There’s more, each scenario bending into a progressively darker turn. Will I be able to keep my appointment for a chest CT, or do they need the scanner? Do I want to be in imaging with these coughing patients? My treatment could be delayed. What if they’re reserving saline for the sickest hospital patients and can’t mix drug? What if there are drug shortages? Nursing shortages? What if they stop treatment as a containment mechanism, to keep patients out of the hospital, or cut back schedules so patients aren’t so crowded together in the waiting rooms and in the infusion rooms? I need my drug every three weeks, don’t have the luxury of a delay. (Who does?) What if they only treat early-stage patients, the curable ones?
Would I get a ventilator? Do I deserve one?
In the Hospital
I’ve been lucky in that I haven’t been hospitalized a lot. But it’s been enough that I can say that if you end up in the hospital, these will be the worst days of your life. An open-ended hospitalization for something like an infection is nothing like spending a night or two in the hospital after surgery. The sickness itself becomes almost secondary, because time has no meaning. Nothing has meaning. You sleep and stare at your iPad. You wake up for blood draws. That’s the only reason you wake up. Blood draws and imaging. The first time I was in the hospital, I understood why pets help old people live longer. All I thought about was my dog. Not just that I missed her company, but the structure and value she gave to my time. Suddenly I didn’t have to wake up to feed her. I didn’t have to walk her. I didn’t have to take her for her shots. It didn’t matter if I got out of bed. I thought about killing myself. I’ve only ever had that feeling in the hospital, and it came back on subsequent visits. The last time I was in, I had a reason to get up and walk around the floor, an actual direction: there was a bulletin board at the end of the hall that had pictures of dogs. I used to go and stare at it, and all I could think about was going home to take care of my little girl.

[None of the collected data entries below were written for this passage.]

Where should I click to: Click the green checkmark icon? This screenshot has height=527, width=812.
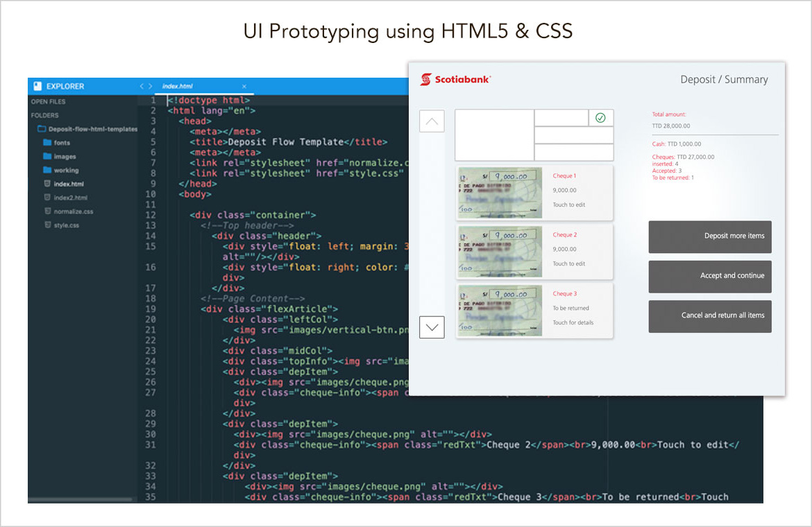600,118
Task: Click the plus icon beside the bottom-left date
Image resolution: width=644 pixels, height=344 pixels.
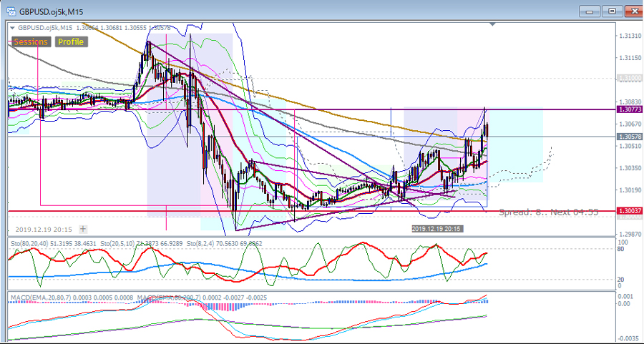Action: tap(83, 230)
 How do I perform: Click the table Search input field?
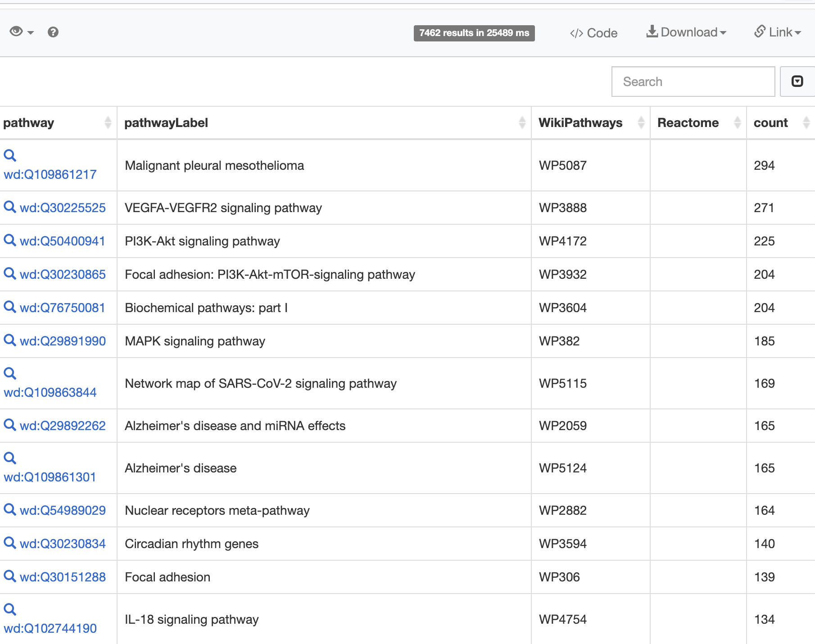[x=693, y=82]
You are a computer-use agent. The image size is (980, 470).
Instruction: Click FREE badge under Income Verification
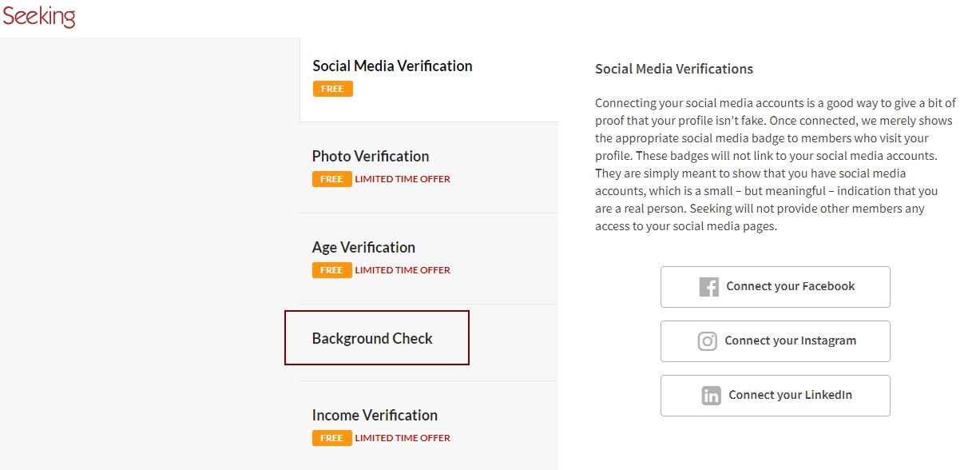coord(332,438)
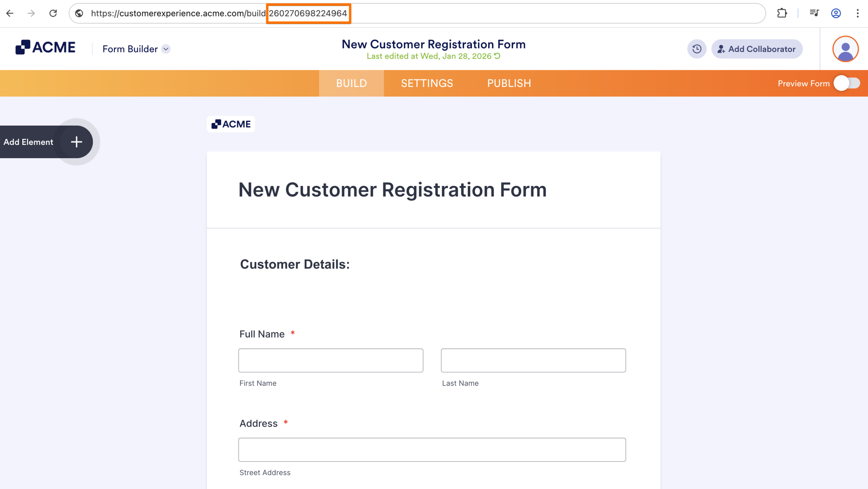Click the ACME logo in header
This screenshot has height=489, width=868.
45,47
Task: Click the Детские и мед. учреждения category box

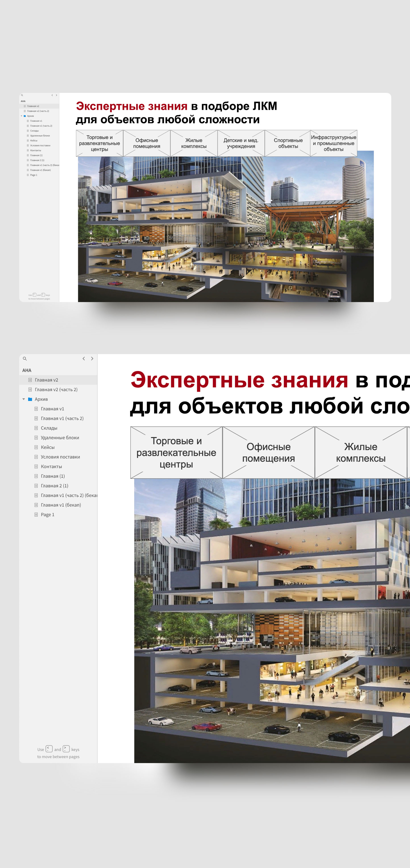Action: [x=241, y=143]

Of course, all this changes in the ICU and under sedation. My experiences have been easy; I could get up and brush my teeth. I could have visitors and send e-mails. Let’s skip over alternate, severe scenarios, like the ones involving a ventilator. No one needs to think about it. And most of us, myself included, have the reassurance of knowing it’s unlikely. The numbers are clear on that, even when there’s still so much uncertainty.
Recovery
We have so much to fix, and we’re just getting started. ‘Til then, stay home, and since we’re on a human affection diet for the foreseeable future, give your dog all the kisses and snuggles. He can’t give you COVID.